Vauxhall Park is a Green Flag Award-winning municipal park in Vauxhall, South London, run by Lambeth Council. It occupies an 8.5 acre site, and was created at a cost of around £45,000, following a public campaign led by the suffragist Millicent Fawcett, the social reformer Octavia Hill and members of the Kyrle Society. The land was purchased from a local developer under the Vauxhall Park Act 1888 (51 & 52 Vict. c. clxxviii) and the houses of Lawn Terrace demolished accordingly. The new park was formally opened in 1890 by the Prince of Wales.

==History==
It was the wish of the blind MP Henry Fawcett that the park be created, and his former garden is one part of the park. The design of the park was the work of Fanny Wilkinson, the first professional female landscape designer in Britain.

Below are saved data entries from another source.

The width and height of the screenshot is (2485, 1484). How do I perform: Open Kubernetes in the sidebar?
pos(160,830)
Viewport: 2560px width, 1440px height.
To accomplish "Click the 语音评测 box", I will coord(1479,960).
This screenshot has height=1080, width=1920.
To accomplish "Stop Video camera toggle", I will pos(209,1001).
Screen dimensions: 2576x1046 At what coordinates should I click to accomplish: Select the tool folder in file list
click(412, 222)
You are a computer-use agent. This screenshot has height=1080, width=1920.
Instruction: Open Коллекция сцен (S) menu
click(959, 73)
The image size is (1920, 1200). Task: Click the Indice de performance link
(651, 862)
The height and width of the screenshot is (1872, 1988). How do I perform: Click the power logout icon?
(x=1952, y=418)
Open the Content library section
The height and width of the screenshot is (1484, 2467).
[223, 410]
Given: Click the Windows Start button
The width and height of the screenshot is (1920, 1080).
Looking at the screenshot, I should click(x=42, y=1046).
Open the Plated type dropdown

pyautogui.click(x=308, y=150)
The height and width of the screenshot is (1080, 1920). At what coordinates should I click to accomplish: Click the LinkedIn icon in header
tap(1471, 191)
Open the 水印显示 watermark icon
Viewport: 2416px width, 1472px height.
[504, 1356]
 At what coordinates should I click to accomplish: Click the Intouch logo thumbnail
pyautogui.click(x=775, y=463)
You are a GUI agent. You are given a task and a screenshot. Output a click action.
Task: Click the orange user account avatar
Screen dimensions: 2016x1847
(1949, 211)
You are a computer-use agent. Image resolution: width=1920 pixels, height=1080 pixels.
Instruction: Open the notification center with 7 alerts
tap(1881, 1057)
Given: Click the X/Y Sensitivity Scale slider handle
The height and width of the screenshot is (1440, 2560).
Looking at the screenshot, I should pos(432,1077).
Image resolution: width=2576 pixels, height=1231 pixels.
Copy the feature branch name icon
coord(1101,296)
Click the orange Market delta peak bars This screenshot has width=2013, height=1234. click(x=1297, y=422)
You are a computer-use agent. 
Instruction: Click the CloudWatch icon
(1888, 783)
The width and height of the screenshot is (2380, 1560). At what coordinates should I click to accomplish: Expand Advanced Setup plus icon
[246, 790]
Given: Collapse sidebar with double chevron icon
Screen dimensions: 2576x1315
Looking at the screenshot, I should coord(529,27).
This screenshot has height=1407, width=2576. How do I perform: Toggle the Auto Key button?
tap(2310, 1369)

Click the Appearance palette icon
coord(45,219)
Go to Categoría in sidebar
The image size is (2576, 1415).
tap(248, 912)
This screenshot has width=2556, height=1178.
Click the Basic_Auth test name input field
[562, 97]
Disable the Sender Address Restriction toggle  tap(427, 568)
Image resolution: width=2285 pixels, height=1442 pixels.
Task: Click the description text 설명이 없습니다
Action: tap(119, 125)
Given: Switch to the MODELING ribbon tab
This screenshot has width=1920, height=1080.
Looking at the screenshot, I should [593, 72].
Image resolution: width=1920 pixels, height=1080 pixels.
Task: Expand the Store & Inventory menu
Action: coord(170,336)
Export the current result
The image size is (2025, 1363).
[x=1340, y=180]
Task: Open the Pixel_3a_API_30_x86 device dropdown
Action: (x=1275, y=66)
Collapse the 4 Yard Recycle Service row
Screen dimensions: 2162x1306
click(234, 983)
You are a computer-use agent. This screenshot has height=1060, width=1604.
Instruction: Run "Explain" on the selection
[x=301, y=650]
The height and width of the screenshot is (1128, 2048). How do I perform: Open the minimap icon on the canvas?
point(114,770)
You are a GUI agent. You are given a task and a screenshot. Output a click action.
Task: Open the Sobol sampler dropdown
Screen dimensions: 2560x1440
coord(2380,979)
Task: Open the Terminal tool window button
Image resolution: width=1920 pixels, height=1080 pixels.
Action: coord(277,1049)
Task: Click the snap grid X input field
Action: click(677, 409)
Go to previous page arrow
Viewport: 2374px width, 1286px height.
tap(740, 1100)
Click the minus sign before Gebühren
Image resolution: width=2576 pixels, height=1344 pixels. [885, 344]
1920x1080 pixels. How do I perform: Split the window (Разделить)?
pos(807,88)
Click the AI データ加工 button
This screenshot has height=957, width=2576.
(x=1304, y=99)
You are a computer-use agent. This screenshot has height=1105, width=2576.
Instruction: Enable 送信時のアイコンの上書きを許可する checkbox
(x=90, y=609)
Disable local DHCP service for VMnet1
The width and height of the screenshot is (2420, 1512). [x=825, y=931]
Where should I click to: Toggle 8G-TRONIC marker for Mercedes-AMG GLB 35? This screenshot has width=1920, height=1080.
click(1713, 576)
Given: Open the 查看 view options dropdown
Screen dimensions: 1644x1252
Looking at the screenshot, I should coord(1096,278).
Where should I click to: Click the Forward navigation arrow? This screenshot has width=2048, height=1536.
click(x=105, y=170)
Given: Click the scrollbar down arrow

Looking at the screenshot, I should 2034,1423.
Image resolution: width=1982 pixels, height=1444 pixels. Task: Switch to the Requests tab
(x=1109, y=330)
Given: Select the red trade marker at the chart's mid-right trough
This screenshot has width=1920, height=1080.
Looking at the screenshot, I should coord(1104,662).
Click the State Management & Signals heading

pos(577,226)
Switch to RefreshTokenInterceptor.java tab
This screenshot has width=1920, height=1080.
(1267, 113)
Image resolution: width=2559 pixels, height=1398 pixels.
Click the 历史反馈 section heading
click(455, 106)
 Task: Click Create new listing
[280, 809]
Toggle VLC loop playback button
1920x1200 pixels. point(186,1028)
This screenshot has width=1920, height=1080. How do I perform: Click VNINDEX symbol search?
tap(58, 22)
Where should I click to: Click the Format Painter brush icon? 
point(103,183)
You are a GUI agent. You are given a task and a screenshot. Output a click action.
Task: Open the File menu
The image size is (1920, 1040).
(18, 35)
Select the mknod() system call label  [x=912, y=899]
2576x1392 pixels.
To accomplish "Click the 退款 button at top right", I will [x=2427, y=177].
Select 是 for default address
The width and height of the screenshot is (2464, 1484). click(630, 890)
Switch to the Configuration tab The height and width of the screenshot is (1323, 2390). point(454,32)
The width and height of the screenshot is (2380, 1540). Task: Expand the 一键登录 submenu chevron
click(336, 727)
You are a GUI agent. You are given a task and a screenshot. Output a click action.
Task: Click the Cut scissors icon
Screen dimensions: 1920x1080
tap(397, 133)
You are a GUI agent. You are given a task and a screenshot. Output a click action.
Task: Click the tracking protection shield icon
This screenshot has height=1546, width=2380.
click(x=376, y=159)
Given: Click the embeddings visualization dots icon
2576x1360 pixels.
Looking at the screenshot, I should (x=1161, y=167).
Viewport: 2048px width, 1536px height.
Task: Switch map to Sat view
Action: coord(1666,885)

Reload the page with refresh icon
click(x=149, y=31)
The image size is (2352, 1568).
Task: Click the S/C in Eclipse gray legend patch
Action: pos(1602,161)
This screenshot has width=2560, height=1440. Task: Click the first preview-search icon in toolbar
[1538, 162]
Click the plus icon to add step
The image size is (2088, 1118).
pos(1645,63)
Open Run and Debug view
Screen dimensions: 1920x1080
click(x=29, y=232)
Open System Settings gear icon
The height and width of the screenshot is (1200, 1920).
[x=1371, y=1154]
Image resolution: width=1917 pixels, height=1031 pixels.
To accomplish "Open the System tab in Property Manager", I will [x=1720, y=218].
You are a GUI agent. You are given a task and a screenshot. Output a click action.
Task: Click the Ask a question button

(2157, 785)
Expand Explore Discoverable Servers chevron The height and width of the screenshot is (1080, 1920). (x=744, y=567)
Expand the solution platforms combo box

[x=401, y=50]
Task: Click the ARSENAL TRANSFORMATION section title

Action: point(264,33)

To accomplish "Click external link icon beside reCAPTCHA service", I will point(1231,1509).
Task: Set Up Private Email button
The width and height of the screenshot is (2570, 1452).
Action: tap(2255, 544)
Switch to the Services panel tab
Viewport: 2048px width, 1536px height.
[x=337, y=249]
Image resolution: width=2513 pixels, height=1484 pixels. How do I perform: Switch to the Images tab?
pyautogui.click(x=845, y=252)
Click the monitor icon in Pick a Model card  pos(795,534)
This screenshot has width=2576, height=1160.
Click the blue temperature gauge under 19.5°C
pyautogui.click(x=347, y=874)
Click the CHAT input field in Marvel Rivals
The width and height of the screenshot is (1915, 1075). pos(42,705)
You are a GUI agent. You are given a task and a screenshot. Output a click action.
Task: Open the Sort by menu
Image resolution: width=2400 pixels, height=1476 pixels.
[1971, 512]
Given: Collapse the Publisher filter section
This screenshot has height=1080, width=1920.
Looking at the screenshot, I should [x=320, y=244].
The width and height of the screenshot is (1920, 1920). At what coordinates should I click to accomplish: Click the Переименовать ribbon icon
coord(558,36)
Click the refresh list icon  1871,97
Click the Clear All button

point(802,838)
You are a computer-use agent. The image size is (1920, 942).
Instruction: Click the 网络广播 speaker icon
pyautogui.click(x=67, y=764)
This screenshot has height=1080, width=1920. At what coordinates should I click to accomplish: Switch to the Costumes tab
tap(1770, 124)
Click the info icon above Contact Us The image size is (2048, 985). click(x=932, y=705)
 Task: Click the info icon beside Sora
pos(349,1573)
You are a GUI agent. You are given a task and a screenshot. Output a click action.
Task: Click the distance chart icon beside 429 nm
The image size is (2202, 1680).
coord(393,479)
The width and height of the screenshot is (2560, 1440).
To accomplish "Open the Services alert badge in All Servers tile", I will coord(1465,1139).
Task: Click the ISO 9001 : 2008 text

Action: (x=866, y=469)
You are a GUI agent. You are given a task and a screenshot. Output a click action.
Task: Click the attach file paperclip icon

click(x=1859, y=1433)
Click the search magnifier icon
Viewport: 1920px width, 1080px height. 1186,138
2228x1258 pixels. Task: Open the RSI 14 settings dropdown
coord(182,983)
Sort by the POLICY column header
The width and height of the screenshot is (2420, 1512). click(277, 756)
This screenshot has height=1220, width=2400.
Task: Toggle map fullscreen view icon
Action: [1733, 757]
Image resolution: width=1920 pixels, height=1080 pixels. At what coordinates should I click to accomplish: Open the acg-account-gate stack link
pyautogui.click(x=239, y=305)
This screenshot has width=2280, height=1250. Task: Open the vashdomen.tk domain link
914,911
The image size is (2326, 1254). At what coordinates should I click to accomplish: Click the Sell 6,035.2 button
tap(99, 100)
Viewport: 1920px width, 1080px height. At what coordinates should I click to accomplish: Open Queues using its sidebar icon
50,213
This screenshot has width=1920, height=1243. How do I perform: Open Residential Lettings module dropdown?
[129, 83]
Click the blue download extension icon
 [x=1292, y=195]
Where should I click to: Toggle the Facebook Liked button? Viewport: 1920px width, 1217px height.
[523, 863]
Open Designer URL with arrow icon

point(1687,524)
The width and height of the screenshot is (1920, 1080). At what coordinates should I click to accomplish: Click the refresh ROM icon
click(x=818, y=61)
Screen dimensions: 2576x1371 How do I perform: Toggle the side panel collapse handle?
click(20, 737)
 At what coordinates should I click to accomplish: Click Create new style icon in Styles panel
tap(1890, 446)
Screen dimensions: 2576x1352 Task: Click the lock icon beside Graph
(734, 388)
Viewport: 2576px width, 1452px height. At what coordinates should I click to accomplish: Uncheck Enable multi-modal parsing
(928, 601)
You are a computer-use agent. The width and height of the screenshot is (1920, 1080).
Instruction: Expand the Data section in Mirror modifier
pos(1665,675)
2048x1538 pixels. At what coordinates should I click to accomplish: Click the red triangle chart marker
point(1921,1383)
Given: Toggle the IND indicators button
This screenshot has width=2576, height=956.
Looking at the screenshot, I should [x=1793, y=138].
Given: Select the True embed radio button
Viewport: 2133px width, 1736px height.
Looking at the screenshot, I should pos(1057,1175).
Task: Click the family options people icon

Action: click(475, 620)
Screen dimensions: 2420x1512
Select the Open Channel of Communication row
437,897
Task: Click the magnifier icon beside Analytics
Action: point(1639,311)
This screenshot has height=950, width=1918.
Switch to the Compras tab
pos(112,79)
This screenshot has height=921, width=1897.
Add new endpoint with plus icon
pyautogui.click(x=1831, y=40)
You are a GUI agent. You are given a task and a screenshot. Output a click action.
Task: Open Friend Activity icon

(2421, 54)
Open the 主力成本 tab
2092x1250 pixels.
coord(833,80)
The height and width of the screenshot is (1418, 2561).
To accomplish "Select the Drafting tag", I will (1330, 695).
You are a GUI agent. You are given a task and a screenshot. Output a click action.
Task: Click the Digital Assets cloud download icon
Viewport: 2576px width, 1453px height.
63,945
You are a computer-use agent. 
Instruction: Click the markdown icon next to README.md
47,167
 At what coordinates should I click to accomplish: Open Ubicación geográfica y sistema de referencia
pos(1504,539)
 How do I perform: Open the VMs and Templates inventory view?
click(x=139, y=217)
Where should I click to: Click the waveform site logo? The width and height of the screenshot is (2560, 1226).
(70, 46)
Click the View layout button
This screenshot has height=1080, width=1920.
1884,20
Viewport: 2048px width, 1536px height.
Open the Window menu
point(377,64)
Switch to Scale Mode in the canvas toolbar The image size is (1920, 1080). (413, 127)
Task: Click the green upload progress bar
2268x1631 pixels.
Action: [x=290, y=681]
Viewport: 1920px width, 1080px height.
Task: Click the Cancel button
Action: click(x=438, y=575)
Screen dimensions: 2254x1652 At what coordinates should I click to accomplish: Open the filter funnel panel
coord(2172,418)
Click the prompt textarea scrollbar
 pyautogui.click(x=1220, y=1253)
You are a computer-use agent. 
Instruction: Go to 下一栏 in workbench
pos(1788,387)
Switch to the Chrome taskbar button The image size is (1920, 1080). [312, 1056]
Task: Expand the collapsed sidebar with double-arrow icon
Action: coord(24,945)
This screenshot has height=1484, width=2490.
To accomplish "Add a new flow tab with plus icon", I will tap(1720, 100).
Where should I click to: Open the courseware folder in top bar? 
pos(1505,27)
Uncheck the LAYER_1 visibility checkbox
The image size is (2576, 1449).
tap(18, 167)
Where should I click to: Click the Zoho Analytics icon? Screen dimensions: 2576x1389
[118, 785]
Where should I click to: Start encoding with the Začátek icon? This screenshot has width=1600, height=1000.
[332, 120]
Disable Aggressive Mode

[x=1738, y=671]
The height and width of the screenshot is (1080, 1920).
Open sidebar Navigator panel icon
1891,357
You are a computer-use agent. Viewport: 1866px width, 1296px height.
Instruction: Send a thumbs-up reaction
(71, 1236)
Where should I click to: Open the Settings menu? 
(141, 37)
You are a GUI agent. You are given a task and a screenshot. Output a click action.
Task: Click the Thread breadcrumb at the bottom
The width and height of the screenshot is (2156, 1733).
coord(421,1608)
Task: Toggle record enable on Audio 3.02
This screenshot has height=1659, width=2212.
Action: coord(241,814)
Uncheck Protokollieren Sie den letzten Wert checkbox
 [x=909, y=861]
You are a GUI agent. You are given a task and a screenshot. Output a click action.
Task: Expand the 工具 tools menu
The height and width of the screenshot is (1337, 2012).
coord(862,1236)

A statue of Fawcett by the artist George Tinworth was erected in the park in 1903, but was removed by Lambeth Council in 1959 and has since been replaced by a plaque. Octavia Hill, a staunch believer that all people ought to have access to nature and open spaces, and the Commons Preservation Society successfully campaigned against development in the park in the late 19th century.

==Features==
One of Edgar Wilson's model villages is located in the park (others are located in Brockwell Park and Fitzroy Gardens in Melbourne). The model village was restored and re-opened by the then MP Kate Hoey in 2001. The park is famous for its lavender garden, located on the former bowling green, and annual lavender harvest. Lambeth Council undertook a major renovation of the park in 2020.

==Facilities==
The facilities in the park include a children's playground, a One O’Clock Club, a nursery, a multi-use games area, two tennis courts, chess tables, a park café, and two fenced dog areas. There is an active Friends of Vauxhall Park, established in 1999.